Коротко: разные оптимумы pH у пепсина и трипсина обусловлены химией и состоянием их каталитических остатков и структурной устойчивостью в соответствующей среде; изменение pH меняет протонирование активных групп, электростатику сайта связывания и стабильность конформации — вследствие этого изменяются $k_{cat}$, $K_M$ и специфичность.

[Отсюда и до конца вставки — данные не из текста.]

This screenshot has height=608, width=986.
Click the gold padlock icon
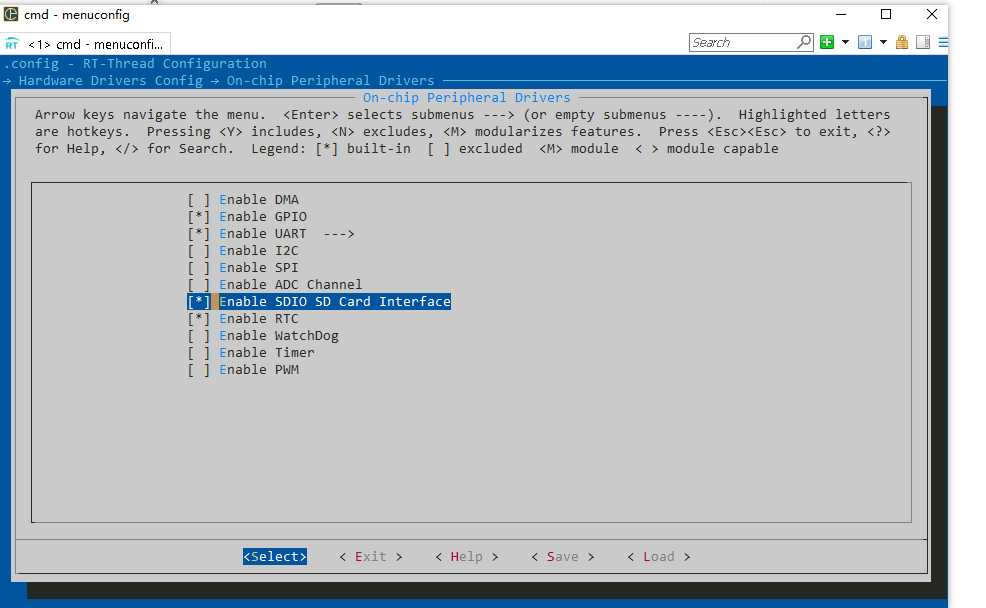coord(902,42)
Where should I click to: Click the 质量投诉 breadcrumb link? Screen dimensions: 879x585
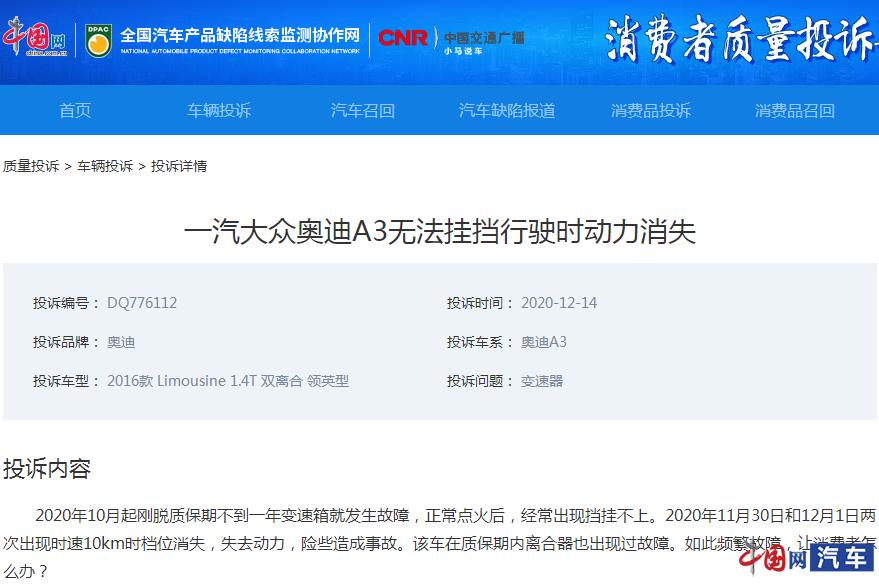pyautogui.click(x=31, y=166)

Почему пепсин активен при низком pH
- Пепсин — аспартатная протеаза: в активном центре две аспарагиновые кислоты (в пепсине часто обозначают Asp32 и Asp215), одна должна быть протонирована, другая — депротонирована, чтобы обеспечить каталитическое гидролитическое действие (кислотно-основный механизм). Это реализуется только в кислой среде.
- Низкий pH стабилизирует конформацию пепсина (он эволюционно приспособлен к желудочному соку) и препятствует автокатализу/неправильной активации до нужной формы (пепсиноген → пепсин активируется кислотой).

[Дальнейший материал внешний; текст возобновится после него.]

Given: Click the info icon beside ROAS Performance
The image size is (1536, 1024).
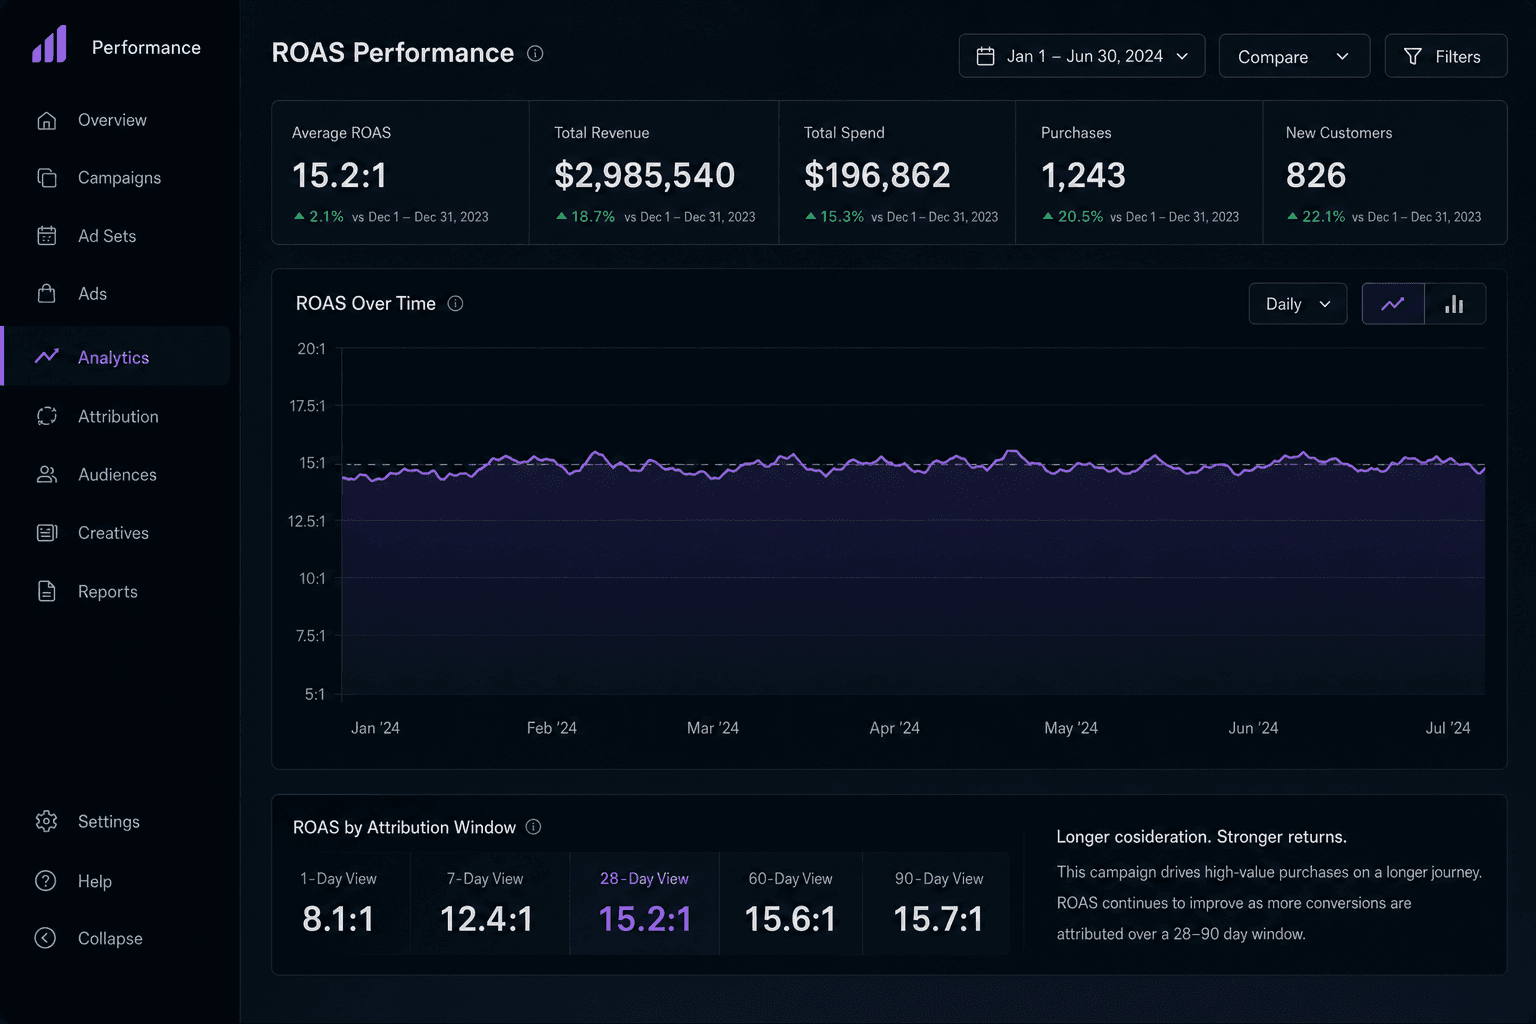Looking at the screenshot, I should [535, 53].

- Оптимум: $p{H}_{opt}\approx 1.5\text{–}2$.
Почему трипсин активен при нейтрально-щелочном pH
- Трипсин — сериновая протеаза с каталитической триадой His57–Asp102–Ser195 (нумерация по химо/трипсину). Для того чтобы His функционировал как основание и отобрал протон у Ser195, His должен быть в депротонированной форме. Поскольку pK_a у His ≈ $6.0$, при нейтрально-щелочном pH его доля депротонированной формы больше, что обеспечивает активность.
- Сайт специфичности трипсина содержит отрицательно заряженную карбоксильную группу (Asp189), которая связывает положительные боковые цепи Lys/Arg у субстрата; при слишком низком pH эта Asp может быть протонирована и теряет способность узнавать базовые остатки.
- Оптимум: $p{H}_{opt}\approx 7.5\text{–}8.5$.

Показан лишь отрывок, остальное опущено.